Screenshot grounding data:
Segment Open
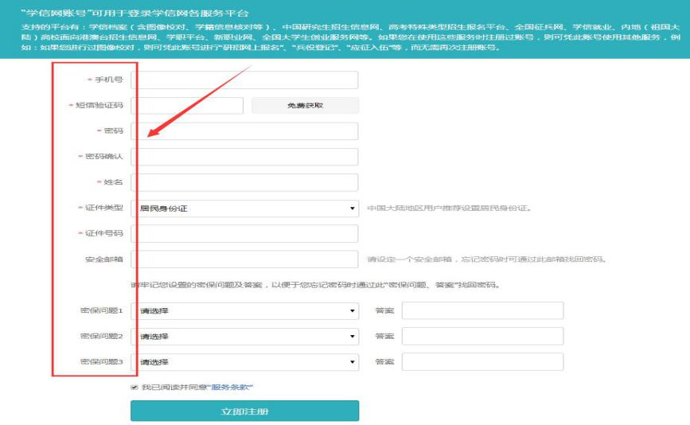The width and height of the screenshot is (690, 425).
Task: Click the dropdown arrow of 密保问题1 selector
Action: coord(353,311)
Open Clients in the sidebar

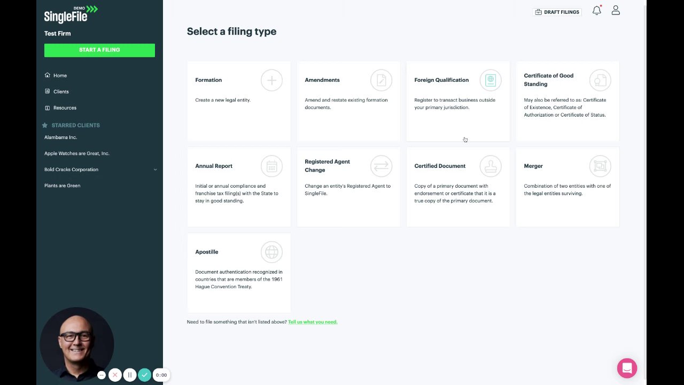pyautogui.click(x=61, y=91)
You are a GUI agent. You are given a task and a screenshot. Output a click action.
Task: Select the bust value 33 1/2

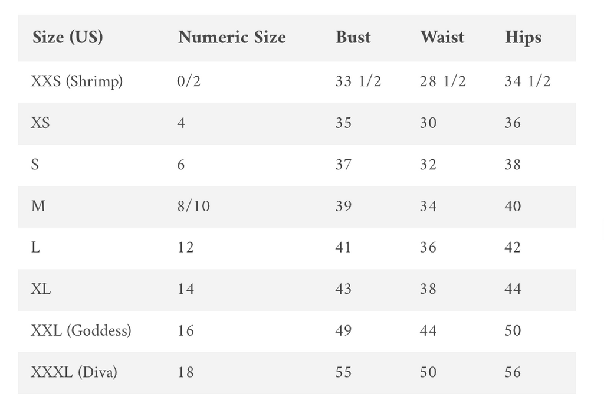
Segment Closed
Segment Open
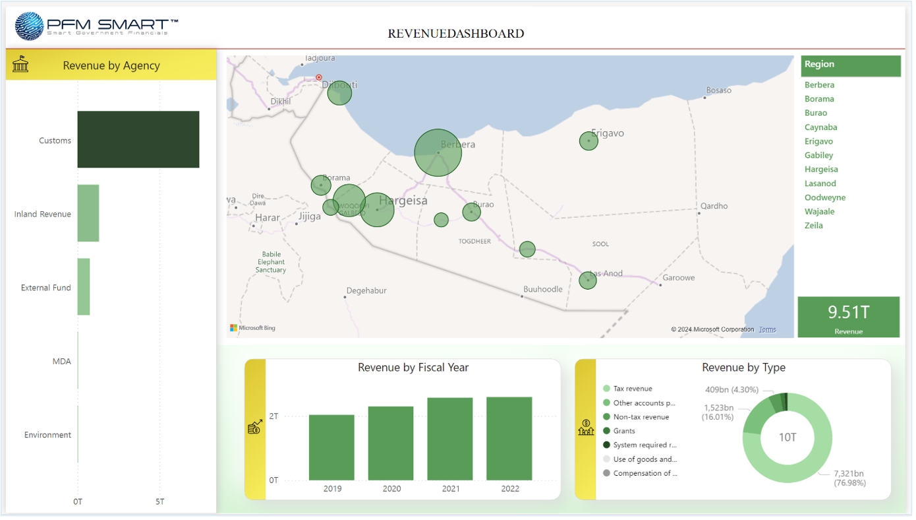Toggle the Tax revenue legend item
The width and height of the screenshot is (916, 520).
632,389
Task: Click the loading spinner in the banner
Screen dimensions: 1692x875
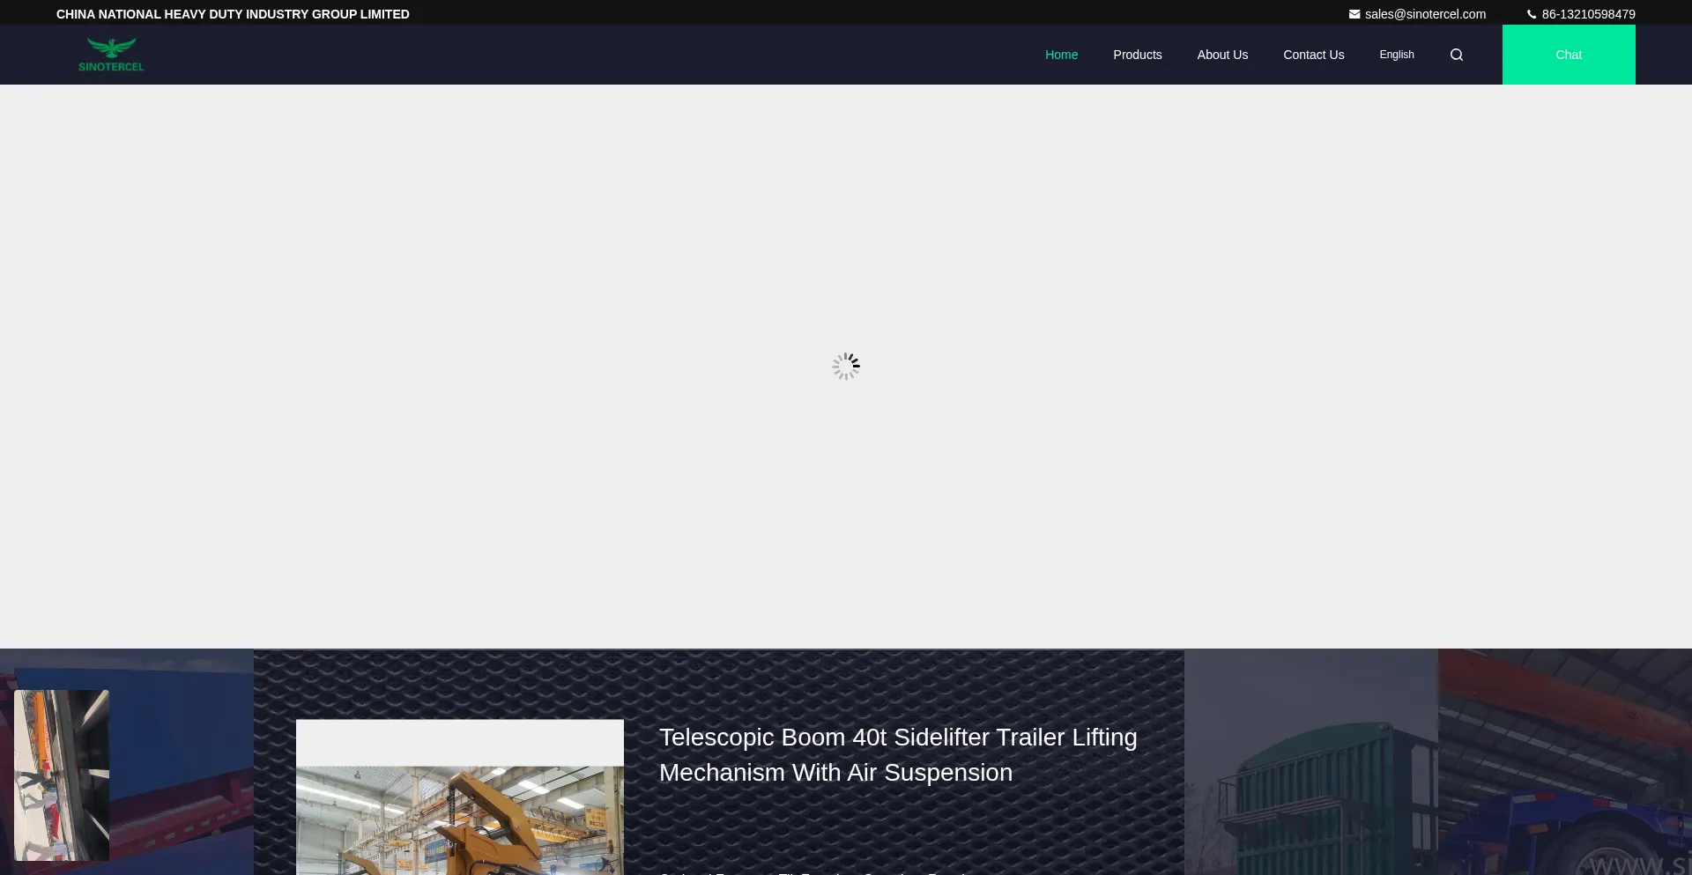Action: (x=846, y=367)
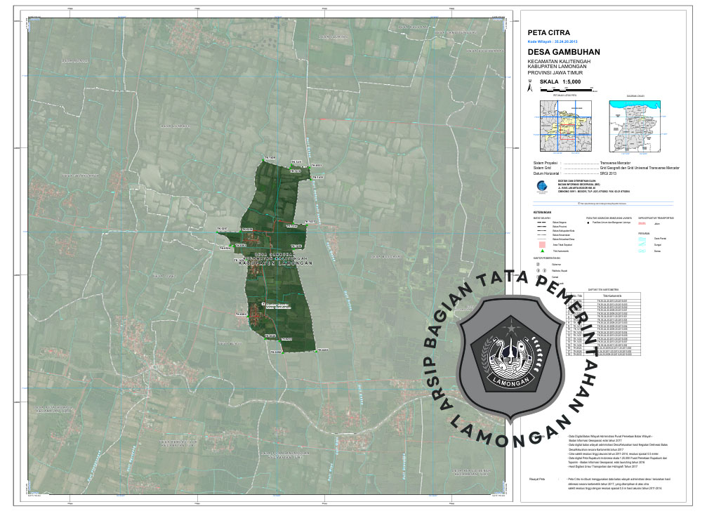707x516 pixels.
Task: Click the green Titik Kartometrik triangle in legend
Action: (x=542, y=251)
Segment Closed
Segment Open
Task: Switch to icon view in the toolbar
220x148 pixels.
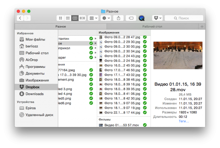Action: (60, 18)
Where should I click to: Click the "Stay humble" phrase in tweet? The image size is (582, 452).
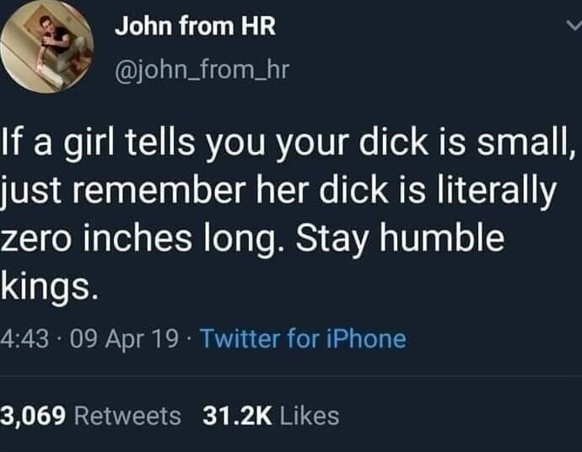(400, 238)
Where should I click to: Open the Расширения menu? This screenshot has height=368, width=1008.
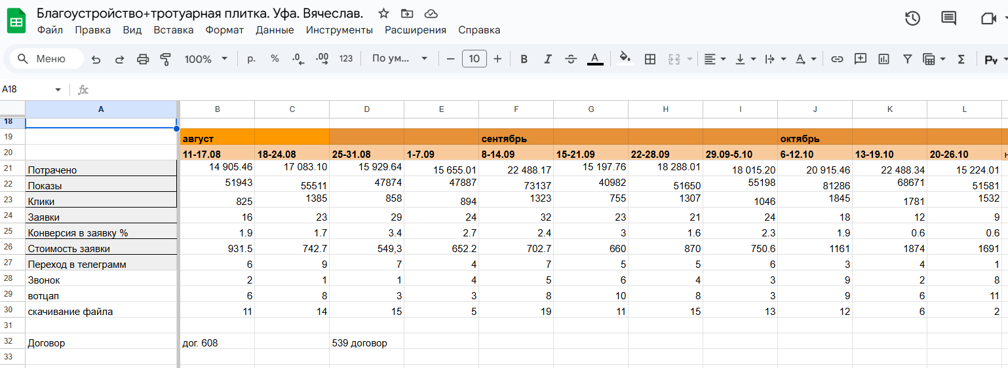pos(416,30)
Segment Closed
**TASK GOAL**
From the records above, extract the lines from the one holding "Open Clients in the sidebar" through the one holding "Task: Select the bust value 33 1/2", word for word; omit the pictures.

**RESPONSE TO THE TASK**
Open Clients in the sidebar

pyautogui.click(x=61, y=91)
You are a GUI agent. You are given a task and a screenshot. Output a click action.
Task: Select the bust value 33 1/2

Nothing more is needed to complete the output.